Os últimos exames de Marcelo apontaram que seu eixo hormonal está zerado, isso significa que ele não produz mais testosterona naturalmente. "Se eu parar de tomar hormônio sintético, preciso fazer uma terapia", diz.
O conteúdo dele nas redes sociais é sobre o uso de anabolizantes e musculação de forma geral, com base em sua experiência pessoal. Ele tenta apresentar os riscos do uso e reúne quase 400 mil seguidores entre Instagram e TikTok.
"Tomo muito cuidado com o que posto, não quero estimular o uso, mas já recebi propostas de laboratórios clandestinos para que eu anunciasse o link de venda de anabolizantes deles. Não aceitei, mas muitos influenciadores da área aceitam e vendem isso", conta.

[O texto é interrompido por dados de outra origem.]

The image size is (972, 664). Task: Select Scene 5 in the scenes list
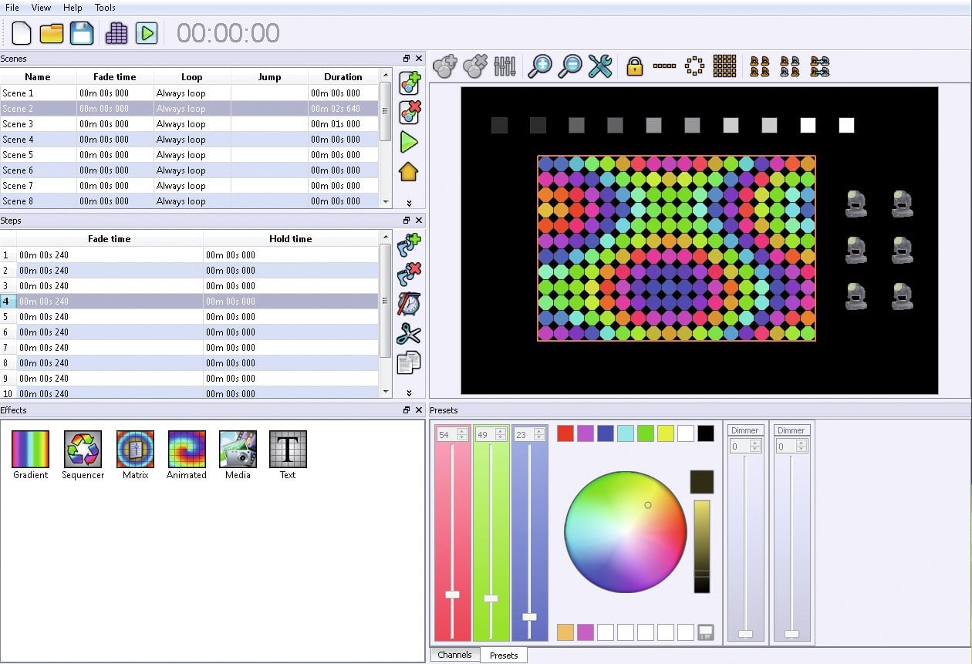[19, 155]
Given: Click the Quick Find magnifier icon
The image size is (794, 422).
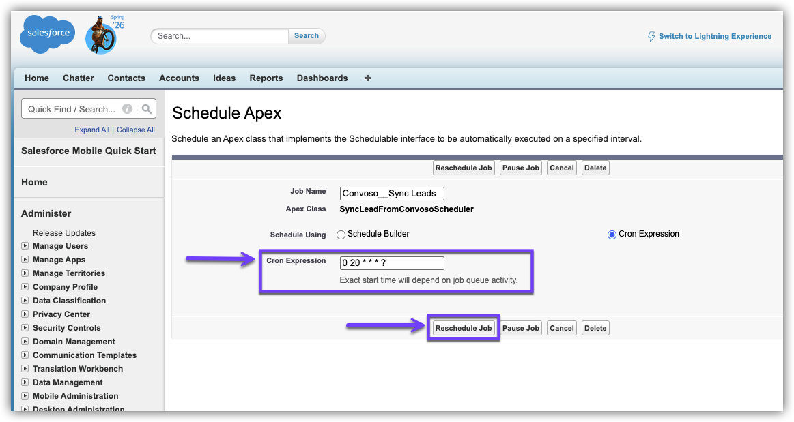Looking at the screenshot, I should coord(146,109).
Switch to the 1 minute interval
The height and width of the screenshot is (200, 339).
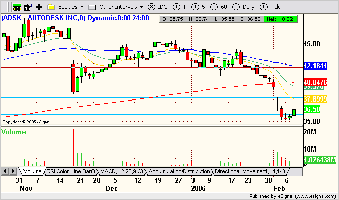point(179,7)
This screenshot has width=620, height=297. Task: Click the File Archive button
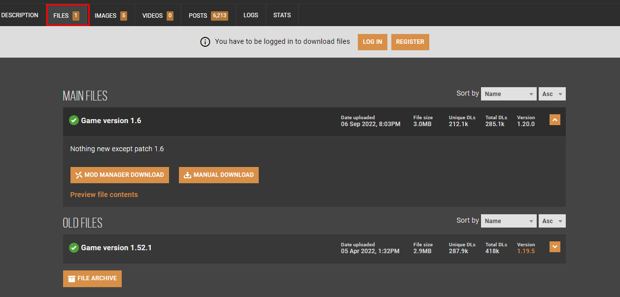point(92,278)
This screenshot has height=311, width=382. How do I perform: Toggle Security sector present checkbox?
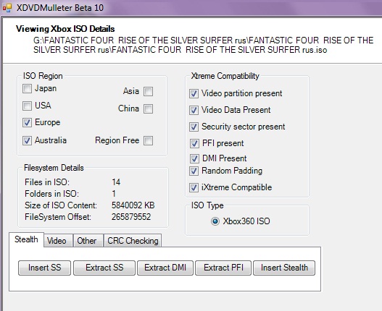click(194, 127)
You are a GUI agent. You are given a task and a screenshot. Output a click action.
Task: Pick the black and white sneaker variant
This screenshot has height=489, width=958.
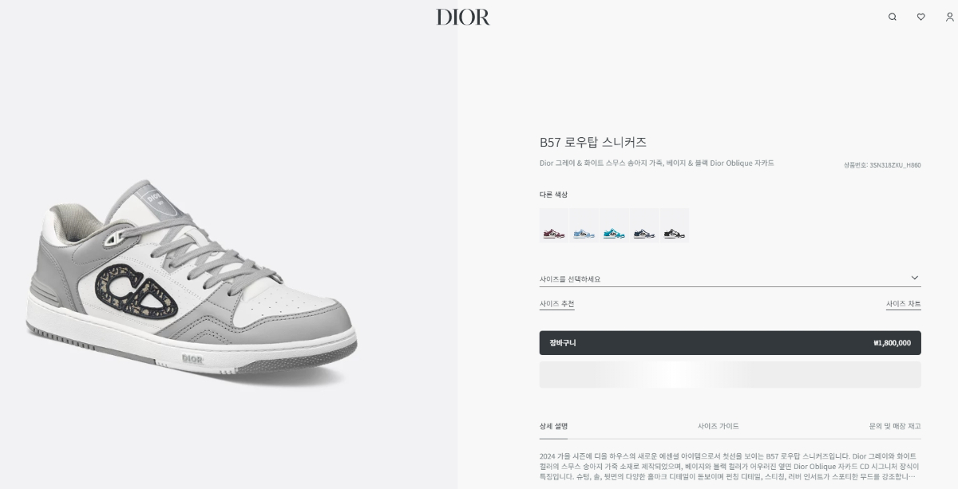[675, 225]
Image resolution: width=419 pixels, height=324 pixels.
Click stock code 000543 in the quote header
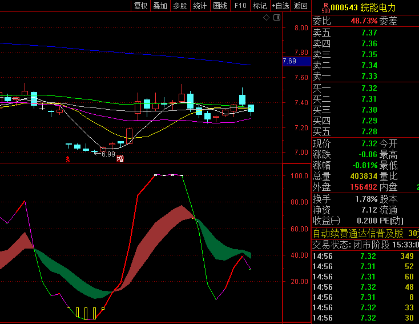pyautogui.click(x=344, y=7)
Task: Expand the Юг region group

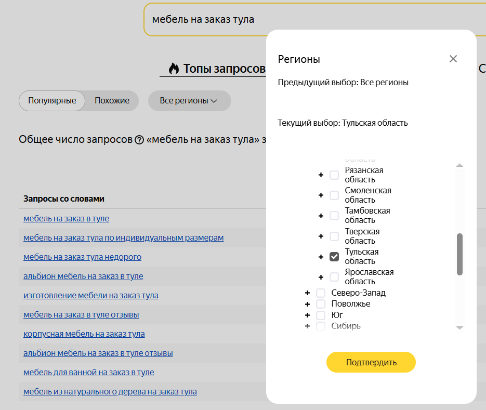Action: click(x=307, y=315)
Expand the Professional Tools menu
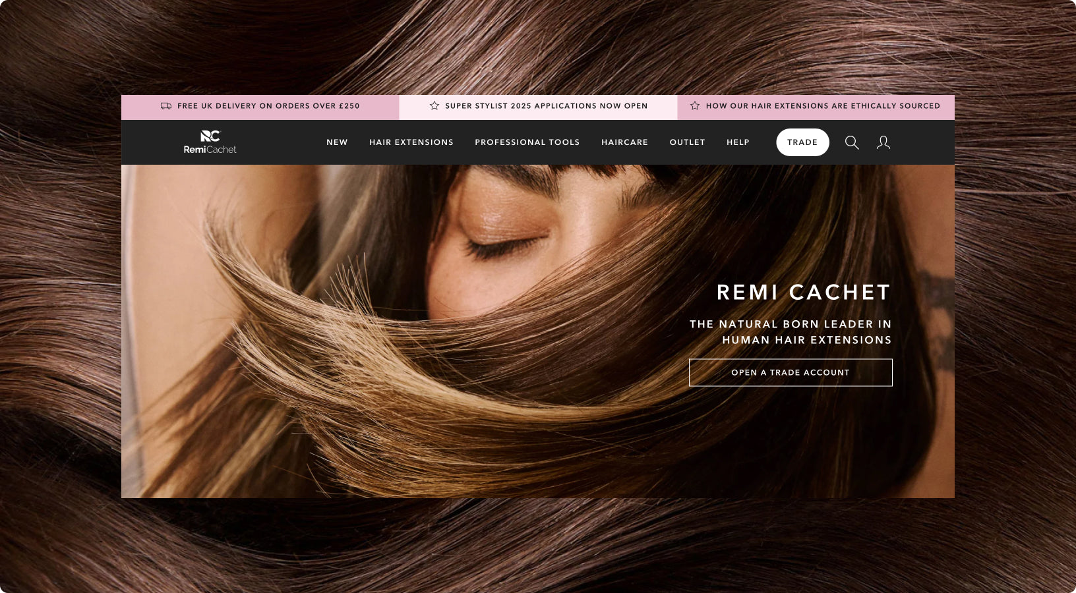The image size is (1076, 593). point(527,142)
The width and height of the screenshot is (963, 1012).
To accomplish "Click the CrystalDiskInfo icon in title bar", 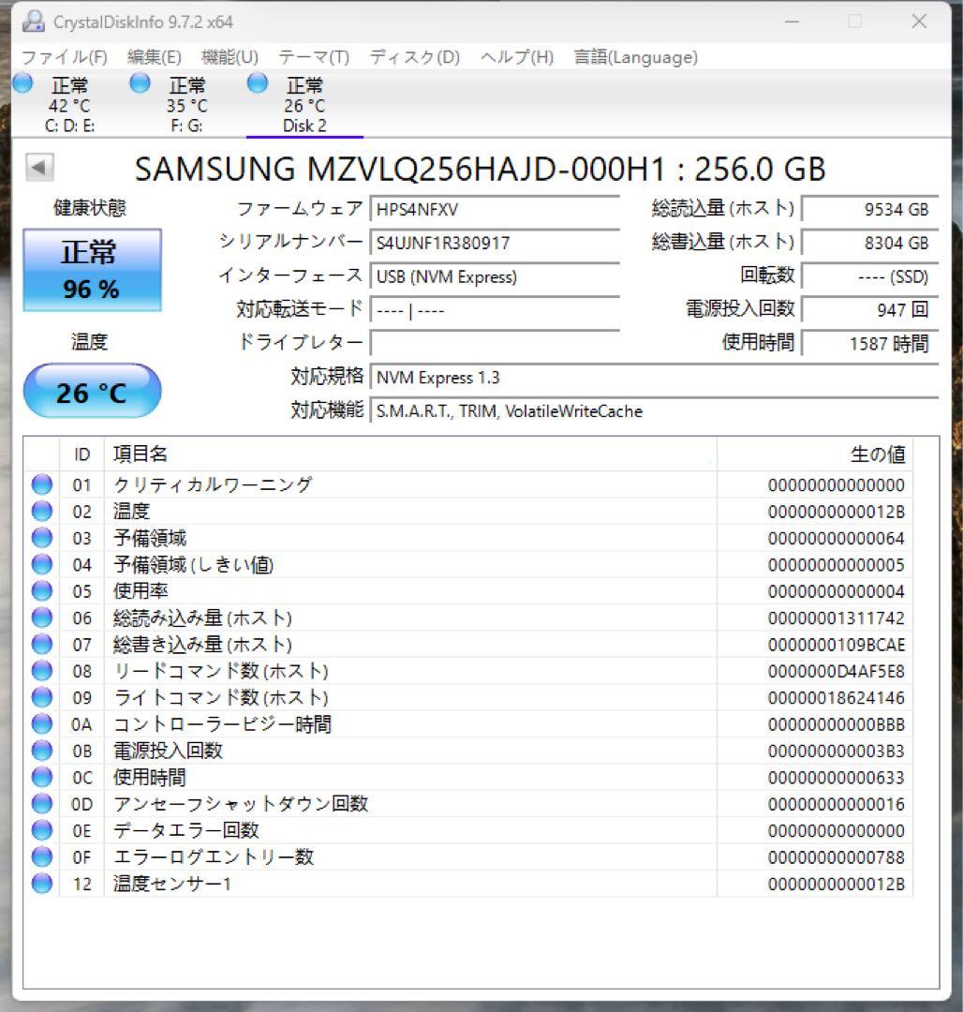I will pos(34,21).
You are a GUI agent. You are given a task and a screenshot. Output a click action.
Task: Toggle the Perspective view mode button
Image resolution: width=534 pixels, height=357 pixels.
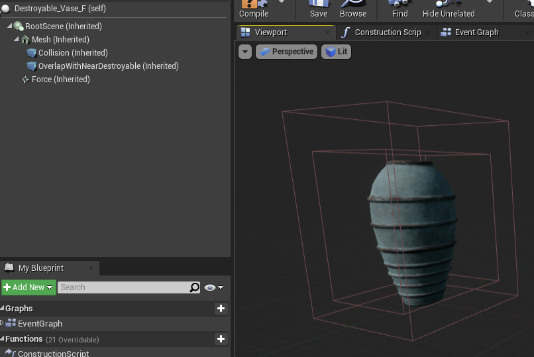point(286,52)
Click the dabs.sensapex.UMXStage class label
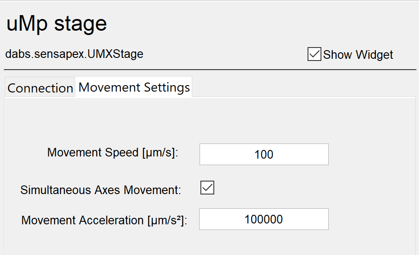 [74, 54]
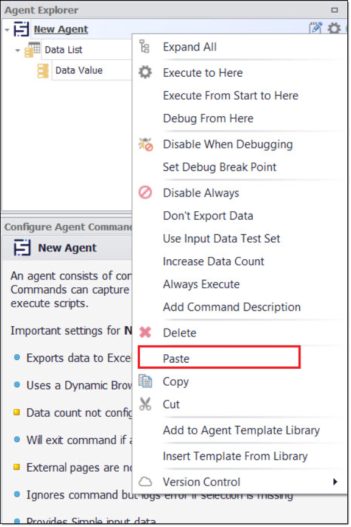
Task: Select Insert Template From Library
Action: pyautogui.click(x=235, y=456)
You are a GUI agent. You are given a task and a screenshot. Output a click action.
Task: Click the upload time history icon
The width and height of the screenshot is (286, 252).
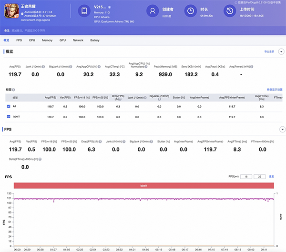pos(229,11)
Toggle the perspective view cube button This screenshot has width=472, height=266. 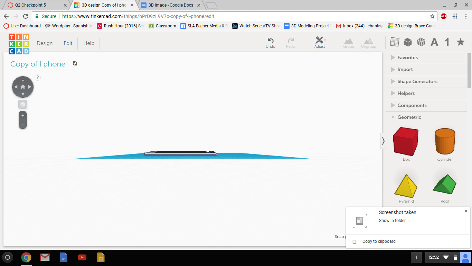click(x=23, y=104)
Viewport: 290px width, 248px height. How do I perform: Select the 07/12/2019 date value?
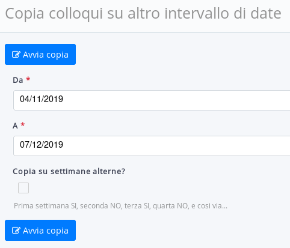click(42, 145)
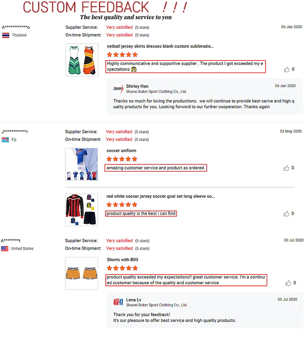304x337 pixels.
Task: Click the Fiji flag icon
Action: pos(5,140)
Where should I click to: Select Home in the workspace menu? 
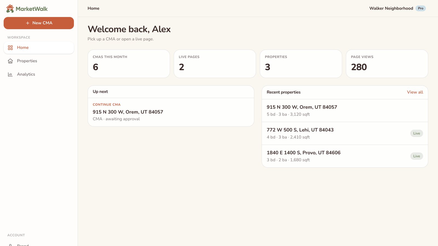pos(39,48)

A ilusão da "bomba" pelo shape
O médico e criador de conteúdo digital Paulo Muzy é conhecido na internet por comentar sobre musculação e inclusive tirar dúvidas de seguidores sobre o uso de esteroides.
Ele explica que os hormônios aumentam a capacidade de recuperação muscular e funcionam como uma forma estimulante do sistema nervoso central devido a um aumento de agressividade e iniciativa, bem como de percepção de satisfação, que acaba diminuindo a sensação de desconforto, por exemplo, quando fazemos exercícios. No entanto, alerta para os efeitos colaterais.
"O abuso sempre leva a danos e estes não são possíveis de serem evitados, ainda que possam ser mitigados. O corpo humano possui receptores para hormônios masculinos e femininos, portanto quando falamos de riscos, são para o organismo inteiro. Contudo, acredito que os piores riscos são para o sistema nervoso central e aparelho cardiovascular", explica.
O médico diz que, para ter o corpo desenvolvido, ele não vê como única saída normalizar o uso de esteroides para toda e qualquer pessoa. "Há milhares de pessoas que me procuram justamente porque usaram esteroides com tal objetivo e só tiveram efeitos colaterais. Achar um esporte e enquadrar a ele o uso aceito de esteroides anabolizantes não faz sentido algum. O caminho é o contrário: estimular o esporte sem o uso de esteroides."
Andréa Oshiro, endocrinologista pela UERJ, também trata muitos pacientes que abusaram dos esteroides. "Há aqueles que chegam na consulta com o discurso de querer usar anabolizantes, mas com acompanhamento. Quase todos com o mesmo propósito: melhorar o shape", diz a médica.
"Infelizmente, tem surgido cada vez mais casos em que são prescritos manipulados contendo esteroides, e o paciente não tinha consciência de que estava em uso da substância. Em um dos casos, uma paciente aparentemente saudável desenvolveu arritmia cardíaca", conta.
*Nomes alterados a pedido dos entrevistados.
Outras fontes consultadas: Daniel Edde, ortopedista, especialista em dor e medicina do esporte; José Marcelo Natividade, endocrinologista, metabologista, com especialidade em nutrologia.